Mechanical stretching is used to simulate in vivo movement at the cellular level, and myoblasts are sensitive to this method.30 Hence, this study further investigated the role of RhoA/ROCK in exercise improving diaphragmatic atrophy in COPD at the cellular level. Previous study have found that TNF-α can activate RhoA, and Y27632 can partially inhibit such activation, indicating a positive feedback loop between RhoA/ROCK and inflammation.31 Consistent with this, we found that the agonist U46639 further enhanced the level of LPS-induced inflammation, whereas the level of inflammation considerably decreased after agonist or antagonist combined with mechanical stretching. The inactivation of RhoA not only can directly mediate inflammation, but also can improve muscle regeneration.18 The expression of MyoD is mediated by RhoA, which controls myoblast survival by the phosphatidylinositol 3-kinase-Akt signaling.32 MyoD, a myogenic regulator, is degraded by ubiquitin ligase to inhibiting myogenic differentiation.33 Low-amplitude vertical vibration upregulates MyoD expression in C2C12 myoblasts in a time-dependent manner.34 A mechanical stretching protocol with 15% elongation for 2h/day for 3 days in C2C12 myoblasts remarkably increased the expression of MyoD, whereas stretching for 6 h/day reduced the proliferation of MyoD.35 Myf5 expression was observed after 12 h of stretching with 15% elongation, and MyoD expression gradually decreased over time.36 These results indicated a negative feedback relationship between protein degradation and muscle regeneration. In addition, inflammatory cytokines TNF-α regulate myogenesis by inhibiting differentiation and promoting proliferation in satellite cells.37 Taken together, RhoA/ROCK signaling is interactive with inflammation, the highly activated RhoA/ROCK and inflammation both can inhibit myogenic differentiation.

Conclusions

These findings highlight RhoA/ROCK as an upstream signaling event involved in exercise improving diaphragmatic atrophy in CS-induced COPD.

Data Sharing Statement

The datasets used and/or analyzed during the present study are available from the corresponding author upon reasonable request.

Ethics Statement

All animal experimental procedures were performed in accordance with the Committee’s Animal Care and Use Guidelines and approved by the Shanghai University of Traditional Chinese Medicine Animal Care Committee (no. PZSHUTCM210312012). All institutional and national guidelines for the care and use of laboratory animals were followed.

Acknowledgment

Peijun Li and Yingqi Wang are co-first authors for this study. The authors would like to thank Ms. Qinxin Liu, Ms.
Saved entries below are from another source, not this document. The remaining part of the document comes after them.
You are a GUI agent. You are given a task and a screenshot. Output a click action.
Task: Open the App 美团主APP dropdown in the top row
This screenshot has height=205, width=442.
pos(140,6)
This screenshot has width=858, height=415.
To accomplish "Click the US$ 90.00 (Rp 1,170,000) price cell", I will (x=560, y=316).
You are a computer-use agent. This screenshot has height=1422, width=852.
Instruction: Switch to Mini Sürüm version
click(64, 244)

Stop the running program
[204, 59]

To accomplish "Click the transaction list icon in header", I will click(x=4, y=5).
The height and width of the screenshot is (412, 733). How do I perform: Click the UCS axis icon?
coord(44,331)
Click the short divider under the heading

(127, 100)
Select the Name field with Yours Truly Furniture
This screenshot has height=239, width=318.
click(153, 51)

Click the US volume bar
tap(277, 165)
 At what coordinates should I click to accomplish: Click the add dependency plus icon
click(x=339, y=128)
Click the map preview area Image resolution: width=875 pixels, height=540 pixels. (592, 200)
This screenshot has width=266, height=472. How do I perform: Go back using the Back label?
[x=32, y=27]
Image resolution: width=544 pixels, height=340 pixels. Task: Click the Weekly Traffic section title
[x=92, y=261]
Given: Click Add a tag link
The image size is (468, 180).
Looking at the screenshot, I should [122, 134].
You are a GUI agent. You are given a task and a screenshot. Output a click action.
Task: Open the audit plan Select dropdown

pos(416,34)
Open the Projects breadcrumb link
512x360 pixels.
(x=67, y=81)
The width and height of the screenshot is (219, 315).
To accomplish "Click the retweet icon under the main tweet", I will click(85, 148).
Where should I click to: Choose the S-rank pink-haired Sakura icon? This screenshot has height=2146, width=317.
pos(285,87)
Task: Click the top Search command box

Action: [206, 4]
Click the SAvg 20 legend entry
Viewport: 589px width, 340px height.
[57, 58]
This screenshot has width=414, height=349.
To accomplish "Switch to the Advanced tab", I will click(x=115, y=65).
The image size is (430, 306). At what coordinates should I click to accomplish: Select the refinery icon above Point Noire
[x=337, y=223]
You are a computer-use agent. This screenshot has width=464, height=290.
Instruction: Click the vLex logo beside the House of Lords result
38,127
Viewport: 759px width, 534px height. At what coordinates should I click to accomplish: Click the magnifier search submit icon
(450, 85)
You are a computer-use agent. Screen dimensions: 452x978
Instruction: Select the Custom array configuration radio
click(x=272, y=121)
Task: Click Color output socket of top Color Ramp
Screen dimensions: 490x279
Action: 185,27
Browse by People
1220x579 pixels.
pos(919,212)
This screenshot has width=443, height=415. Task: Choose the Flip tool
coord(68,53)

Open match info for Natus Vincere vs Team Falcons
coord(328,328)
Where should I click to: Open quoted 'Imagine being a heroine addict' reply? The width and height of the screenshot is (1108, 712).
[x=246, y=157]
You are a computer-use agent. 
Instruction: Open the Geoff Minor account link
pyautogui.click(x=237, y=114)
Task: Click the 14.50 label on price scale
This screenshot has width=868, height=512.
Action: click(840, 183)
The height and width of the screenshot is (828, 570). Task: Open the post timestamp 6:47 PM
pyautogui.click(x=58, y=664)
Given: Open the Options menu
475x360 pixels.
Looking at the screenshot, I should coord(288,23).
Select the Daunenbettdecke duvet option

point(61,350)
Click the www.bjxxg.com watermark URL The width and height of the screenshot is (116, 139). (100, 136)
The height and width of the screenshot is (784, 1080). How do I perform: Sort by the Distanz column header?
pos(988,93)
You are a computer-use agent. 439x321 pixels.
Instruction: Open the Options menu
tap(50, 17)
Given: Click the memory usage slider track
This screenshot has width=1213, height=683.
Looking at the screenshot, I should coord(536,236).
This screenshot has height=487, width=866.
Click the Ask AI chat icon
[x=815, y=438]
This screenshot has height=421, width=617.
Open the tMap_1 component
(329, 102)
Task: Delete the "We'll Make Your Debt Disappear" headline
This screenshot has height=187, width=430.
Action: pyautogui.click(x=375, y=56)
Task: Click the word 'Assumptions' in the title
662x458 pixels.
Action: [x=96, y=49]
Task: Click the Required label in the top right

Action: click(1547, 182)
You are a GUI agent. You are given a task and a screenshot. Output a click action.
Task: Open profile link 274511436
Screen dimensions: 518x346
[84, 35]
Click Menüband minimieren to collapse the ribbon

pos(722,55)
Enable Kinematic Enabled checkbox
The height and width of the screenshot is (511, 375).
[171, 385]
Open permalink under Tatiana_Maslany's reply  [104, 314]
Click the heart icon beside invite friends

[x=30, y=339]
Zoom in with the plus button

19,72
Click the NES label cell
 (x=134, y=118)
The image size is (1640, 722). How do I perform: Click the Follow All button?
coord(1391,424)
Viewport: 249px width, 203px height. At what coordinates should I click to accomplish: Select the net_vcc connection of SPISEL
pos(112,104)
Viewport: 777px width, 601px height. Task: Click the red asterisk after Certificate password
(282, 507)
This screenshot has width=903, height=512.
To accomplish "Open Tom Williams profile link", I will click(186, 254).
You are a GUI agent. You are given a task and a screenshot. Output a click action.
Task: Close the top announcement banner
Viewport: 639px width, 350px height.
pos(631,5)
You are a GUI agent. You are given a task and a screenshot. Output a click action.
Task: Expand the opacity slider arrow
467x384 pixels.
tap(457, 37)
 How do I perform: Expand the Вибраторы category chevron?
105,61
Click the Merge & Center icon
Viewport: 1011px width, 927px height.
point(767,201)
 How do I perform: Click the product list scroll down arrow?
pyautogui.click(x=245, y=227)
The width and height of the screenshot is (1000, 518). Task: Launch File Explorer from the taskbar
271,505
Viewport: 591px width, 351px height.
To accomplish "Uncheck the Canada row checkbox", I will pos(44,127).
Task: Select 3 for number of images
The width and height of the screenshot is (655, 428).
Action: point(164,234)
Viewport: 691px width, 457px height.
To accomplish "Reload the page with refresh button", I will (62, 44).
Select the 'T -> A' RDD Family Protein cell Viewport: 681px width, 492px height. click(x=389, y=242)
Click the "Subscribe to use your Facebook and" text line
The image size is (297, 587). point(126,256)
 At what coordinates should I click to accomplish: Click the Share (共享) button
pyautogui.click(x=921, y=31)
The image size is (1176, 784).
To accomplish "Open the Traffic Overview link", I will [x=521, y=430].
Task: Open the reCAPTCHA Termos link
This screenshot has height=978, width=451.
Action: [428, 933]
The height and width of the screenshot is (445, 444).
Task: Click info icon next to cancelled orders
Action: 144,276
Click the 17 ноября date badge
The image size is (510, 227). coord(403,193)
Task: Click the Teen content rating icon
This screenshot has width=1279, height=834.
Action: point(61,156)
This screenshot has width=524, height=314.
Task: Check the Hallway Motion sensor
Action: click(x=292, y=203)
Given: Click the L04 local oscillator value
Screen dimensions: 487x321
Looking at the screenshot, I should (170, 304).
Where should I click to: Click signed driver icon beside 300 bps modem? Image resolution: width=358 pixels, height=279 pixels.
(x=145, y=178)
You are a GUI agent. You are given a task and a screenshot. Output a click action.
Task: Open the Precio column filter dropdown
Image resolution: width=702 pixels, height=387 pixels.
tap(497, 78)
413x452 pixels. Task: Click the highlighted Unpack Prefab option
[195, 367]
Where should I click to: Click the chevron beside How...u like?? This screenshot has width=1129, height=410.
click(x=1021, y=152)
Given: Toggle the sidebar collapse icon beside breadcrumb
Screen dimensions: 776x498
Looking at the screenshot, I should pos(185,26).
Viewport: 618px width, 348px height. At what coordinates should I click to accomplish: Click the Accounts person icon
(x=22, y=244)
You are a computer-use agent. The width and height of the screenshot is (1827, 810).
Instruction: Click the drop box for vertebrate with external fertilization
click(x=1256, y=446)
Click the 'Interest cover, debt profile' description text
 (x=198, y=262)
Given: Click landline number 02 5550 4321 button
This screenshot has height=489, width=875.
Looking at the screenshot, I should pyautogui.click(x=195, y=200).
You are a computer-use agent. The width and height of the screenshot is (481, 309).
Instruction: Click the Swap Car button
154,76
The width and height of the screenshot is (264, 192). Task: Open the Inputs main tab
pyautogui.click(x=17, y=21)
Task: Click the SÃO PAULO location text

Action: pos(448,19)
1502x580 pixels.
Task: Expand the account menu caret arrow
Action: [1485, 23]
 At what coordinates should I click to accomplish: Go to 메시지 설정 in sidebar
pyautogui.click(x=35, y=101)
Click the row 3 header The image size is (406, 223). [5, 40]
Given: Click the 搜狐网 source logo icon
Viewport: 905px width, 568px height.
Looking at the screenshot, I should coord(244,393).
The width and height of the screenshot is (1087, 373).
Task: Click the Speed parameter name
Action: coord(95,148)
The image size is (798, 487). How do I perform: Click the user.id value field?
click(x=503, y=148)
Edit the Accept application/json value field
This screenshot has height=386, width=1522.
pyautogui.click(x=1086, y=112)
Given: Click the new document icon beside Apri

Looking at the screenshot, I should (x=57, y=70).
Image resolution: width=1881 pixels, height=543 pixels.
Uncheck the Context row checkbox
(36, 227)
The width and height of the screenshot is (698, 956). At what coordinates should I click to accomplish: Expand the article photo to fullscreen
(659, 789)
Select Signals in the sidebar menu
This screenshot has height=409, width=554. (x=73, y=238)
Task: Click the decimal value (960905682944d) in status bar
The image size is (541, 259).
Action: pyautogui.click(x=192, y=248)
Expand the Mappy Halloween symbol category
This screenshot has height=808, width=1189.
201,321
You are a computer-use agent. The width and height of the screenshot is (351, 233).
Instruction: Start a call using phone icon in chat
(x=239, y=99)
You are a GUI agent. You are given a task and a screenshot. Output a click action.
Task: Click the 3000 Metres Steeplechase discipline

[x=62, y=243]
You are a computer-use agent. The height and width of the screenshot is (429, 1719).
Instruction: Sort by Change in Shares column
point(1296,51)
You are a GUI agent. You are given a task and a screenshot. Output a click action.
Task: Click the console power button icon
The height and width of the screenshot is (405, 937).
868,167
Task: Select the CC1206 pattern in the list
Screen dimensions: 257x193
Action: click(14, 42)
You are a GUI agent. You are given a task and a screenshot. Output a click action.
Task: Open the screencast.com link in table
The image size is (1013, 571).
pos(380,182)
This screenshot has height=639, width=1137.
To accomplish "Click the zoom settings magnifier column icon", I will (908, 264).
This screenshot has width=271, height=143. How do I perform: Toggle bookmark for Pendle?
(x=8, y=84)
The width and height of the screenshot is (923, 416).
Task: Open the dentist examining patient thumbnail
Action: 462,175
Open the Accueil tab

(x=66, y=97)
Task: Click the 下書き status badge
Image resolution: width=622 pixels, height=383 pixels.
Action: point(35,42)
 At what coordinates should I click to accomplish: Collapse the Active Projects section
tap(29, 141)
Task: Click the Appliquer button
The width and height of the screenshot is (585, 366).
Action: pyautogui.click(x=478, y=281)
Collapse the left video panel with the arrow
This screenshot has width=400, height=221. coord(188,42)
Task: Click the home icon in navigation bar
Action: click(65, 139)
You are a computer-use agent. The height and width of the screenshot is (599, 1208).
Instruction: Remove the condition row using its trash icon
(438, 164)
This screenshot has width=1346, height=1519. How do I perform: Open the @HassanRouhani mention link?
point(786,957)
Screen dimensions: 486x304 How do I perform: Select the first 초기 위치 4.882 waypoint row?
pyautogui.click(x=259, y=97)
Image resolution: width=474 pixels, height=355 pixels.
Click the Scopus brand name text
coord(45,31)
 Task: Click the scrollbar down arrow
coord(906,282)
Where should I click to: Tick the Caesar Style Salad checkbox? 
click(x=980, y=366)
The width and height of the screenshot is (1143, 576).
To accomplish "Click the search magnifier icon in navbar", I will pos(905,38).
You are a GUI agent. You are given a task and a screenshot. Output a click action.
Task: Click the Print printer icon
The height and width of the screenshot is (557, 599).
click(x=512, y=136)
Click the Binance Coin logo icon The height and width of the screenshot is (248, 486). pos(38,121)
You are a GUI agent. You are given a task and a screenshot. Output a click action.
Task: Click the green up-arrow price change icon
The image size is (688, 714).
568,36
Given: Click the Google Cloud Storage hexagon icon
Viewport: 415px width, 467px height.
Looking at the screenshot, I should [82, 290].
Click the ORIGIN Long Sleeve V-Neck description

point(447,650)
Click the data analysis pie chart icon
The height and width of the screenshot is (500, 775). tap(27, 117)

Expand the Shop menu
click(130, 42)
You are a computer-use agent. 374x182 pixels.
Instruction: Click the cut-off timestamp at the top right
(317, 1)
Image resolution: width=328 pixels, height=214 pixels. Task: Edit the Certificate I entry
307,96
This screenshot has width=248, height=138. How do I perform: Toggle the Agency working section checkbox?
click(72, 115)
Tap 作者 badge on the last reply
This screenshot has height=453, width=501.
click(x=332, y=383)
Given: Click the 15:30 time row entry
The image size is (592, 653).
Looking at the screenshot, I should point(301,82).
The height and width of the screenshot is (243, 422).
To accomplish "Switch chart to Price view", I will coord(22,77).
Bingzhi Zhang, Ms. Yanjun Chen, Ms. Man Lang, Ms. Hui Zhao, and Ms. Chanjing Liu for technical assistance.

Author Contributions

All authors made a significant contribution to the work reported. XL and WW conceived of and designed the study. PL wrote the draft of the manuscript. All authors performed the research, took part in revising and critically reviewing the article, gave final approval of the version to be published, have agreed on the journal to which the article has been submitted, and agree to be accountable for all aspects of the work.

Funding

This study was supported by grants from the National Natural Science Foundation of China (grant number 82072551,82172551), the Health Discipline Leader Project of Shanghai Municipal Health Commission (grant number 2022XD044), and the Shanghai “Super Postdoctoral” Incentive Program (grant number 2022510).

Disclosure

The authors declare that they have no conflicts of interest in this work.